La prochaine élection présidentielle au Kenya aurait-elle dû avoir lieu dès cette année ? C’est en tout cas la conclusion de la Haute Cour de Malindi. Dans une décision rendue vendredi 7 août 2026, la juge Mugure Thande a estimé que le calendrier électoral actuellement prévu ne respecte pas les dispositions de la Constitution kényane.

Selon la magistrate, le prochain scrutin présidentiel aurait dû se tenir le deuxième mardi d’août 2026, soit le 11 août, conformément à l’interprétation de l’article 136(2)(a) de la Constitution.

Cette disposition encadre le calendrier des élections présidentielles et leur cycle électoral.

Au cœur de la décision se trouve la question de la durée et du calcul du mandat présidentiel.

Pour la juge Thande, la Constitution prévoit que l’élection présidentielle doit avoir lieu au cours de la cinquième année suivant une élection, et non après l’achèvement d’une période complète de cinq ans de mandat présidentiel.

Cette interprétation conduit la Haute Cour à considérer que l’élection présidentielle organisée en août 2022 aurait dû être suivie d’un nouveau scrutin le deuxième mardi d’août 2026.

La juge estime par ailleurs que la Constitution ne garantit pas au président un mandat fixe de cinq années.

Dans son raisonnement, c’est donc le calendrier constitutionnel des élections qui doit primer sur la durée exacte du mandat exercé par le chef de l’État.

Malgré cette conclusion, la décision de la Haute Cour ne remet pas immédiatement en cause le calendrier électoral actuellement établi.

La juge Mugure Thande a en effet suspendu l’application de son jugement jusqu’à la fin des élections générales de 2027.
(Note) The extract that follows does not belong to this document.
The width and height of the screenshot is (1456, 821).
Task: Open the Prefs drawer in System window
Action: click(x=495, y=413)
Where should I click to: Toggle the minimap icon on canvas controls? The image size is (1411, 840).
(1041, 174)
Cette mesure vise notamment à éviter les conséquences institutionnelles et politiques qu’aurait pu provoquer une modification immédiate du calendrier électoral.

La Commission indépendante des élections et des circonscriptions électorales (IEBC) peut ainsi poursuivre ses préparatifs en vue des scrutins prévus en 2027.
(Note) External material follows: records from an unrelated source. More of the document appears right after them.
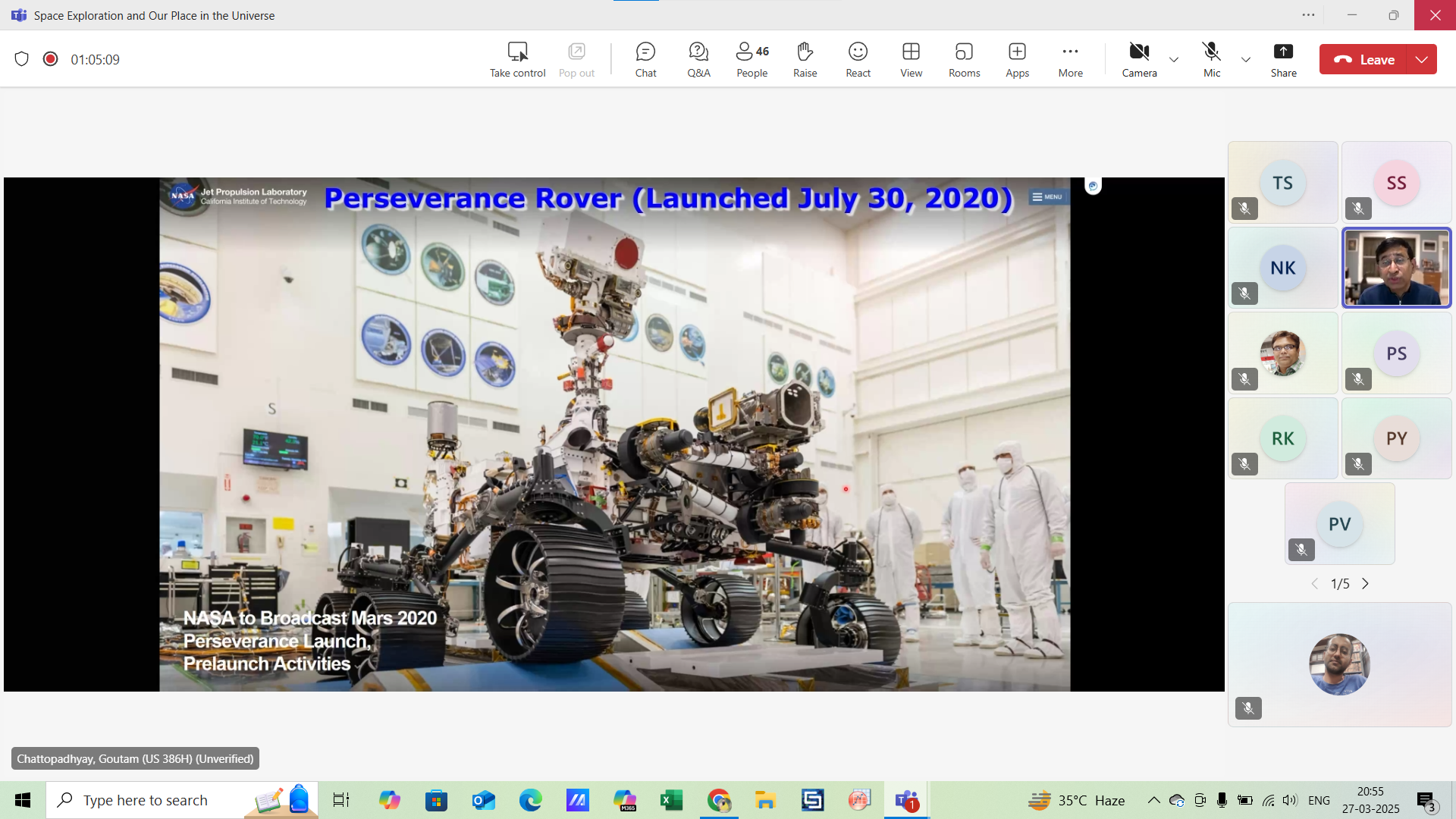The height and width of the screenshot is (819, 1456).
Task: Click the recording indicator icon
Action: 51,59
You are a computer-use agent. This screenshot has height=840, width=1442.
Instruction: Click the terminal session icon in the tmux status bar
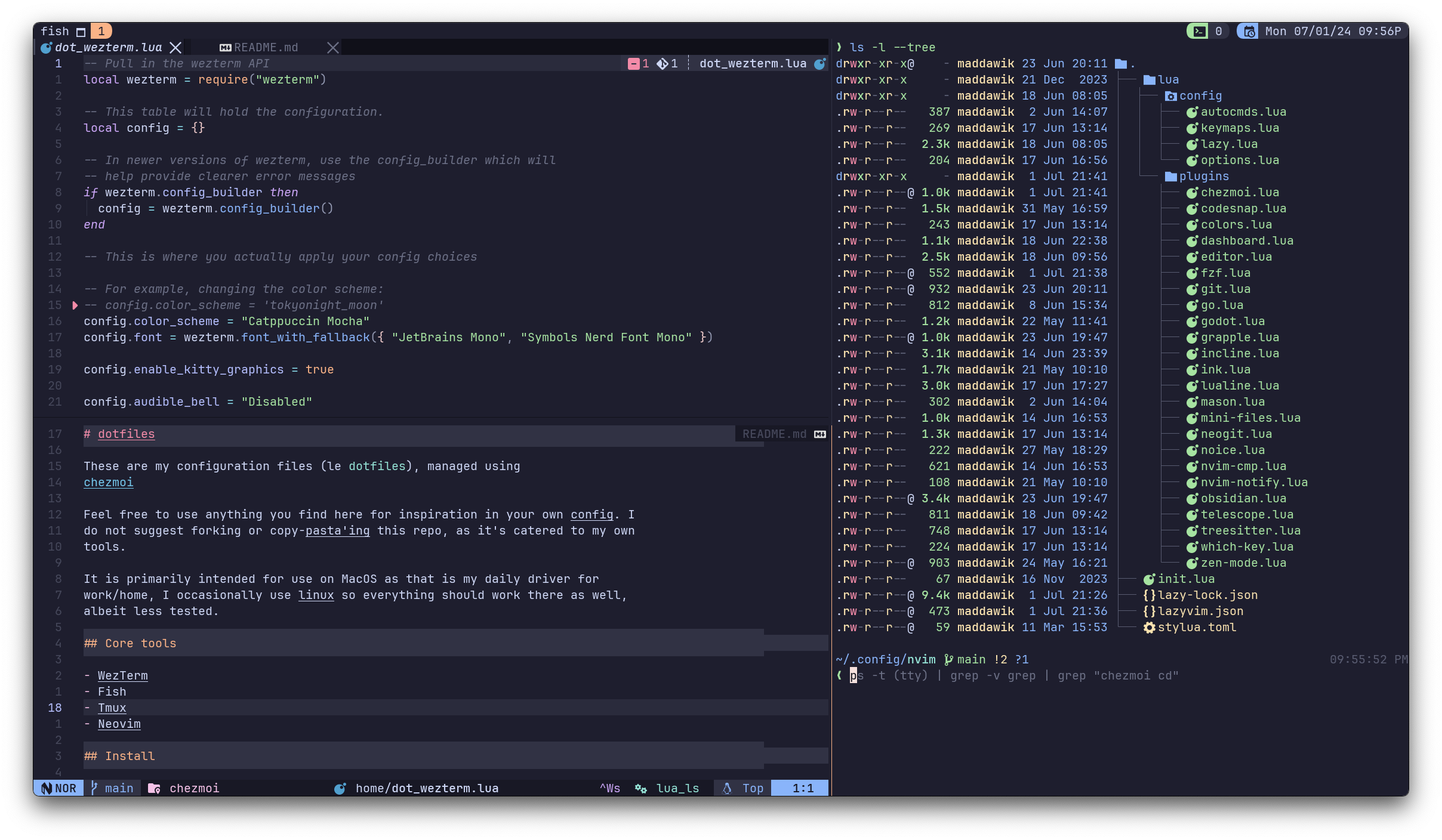pyautogui.click(x=1201, y=31)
La Cour a également refusé, à ce stade, d’invalider le calendrier de l’élection de 2027, invoquant les risques d’incertitude et d’instabilité qu’une telle décision pourrait entraîner.

L’affaire faisait suite à une requête introduite par des pétitionnaires contestant la date retenue pour les prochaines élections générales.
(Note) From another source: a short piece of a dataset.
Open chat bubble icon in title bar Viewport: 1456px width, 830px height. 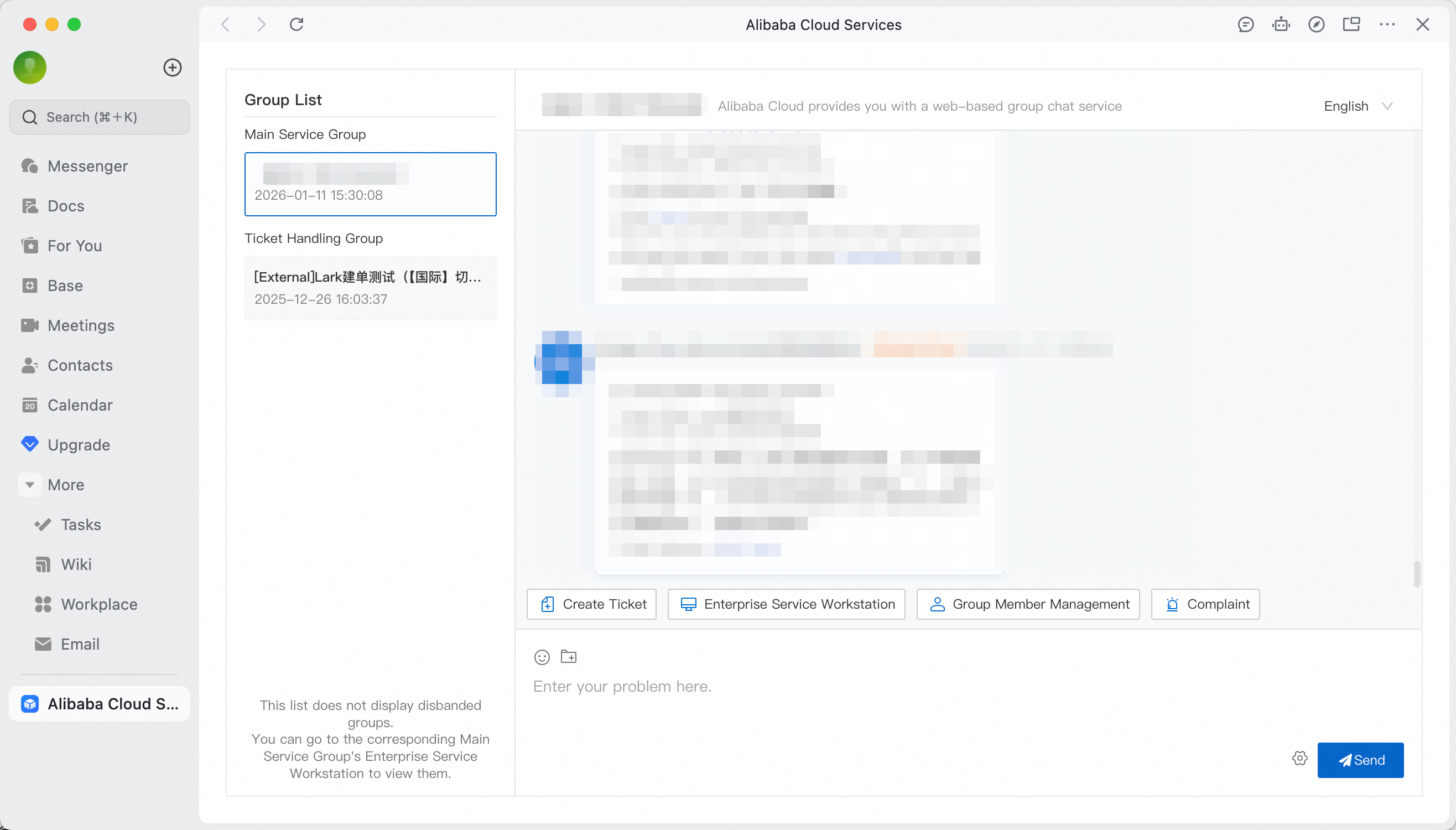[1245, 24]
Ceux-ci soutenaient que la Constitution imposait l’organisation du scrutin présidentiel en 2026.

La Haute Cour leur a donné raison sur le fond, en reconnaissant que l’interprétation constitutionnelle avancée dans leur requête était correcte.

Toutefois, en suspendant l’application pratique de son jugement, elle permet au processus électoral prévu pour 2027 de se poursuivre.

En pratique, le Kenya se dirige donc toujours vers des élections générales en 2027. Mais la décision de la Haute Cour de Malindi ouvre un important débat constitutionnel sur la manière dont doit être calculé le cycle électoral présidentiel dans le pays.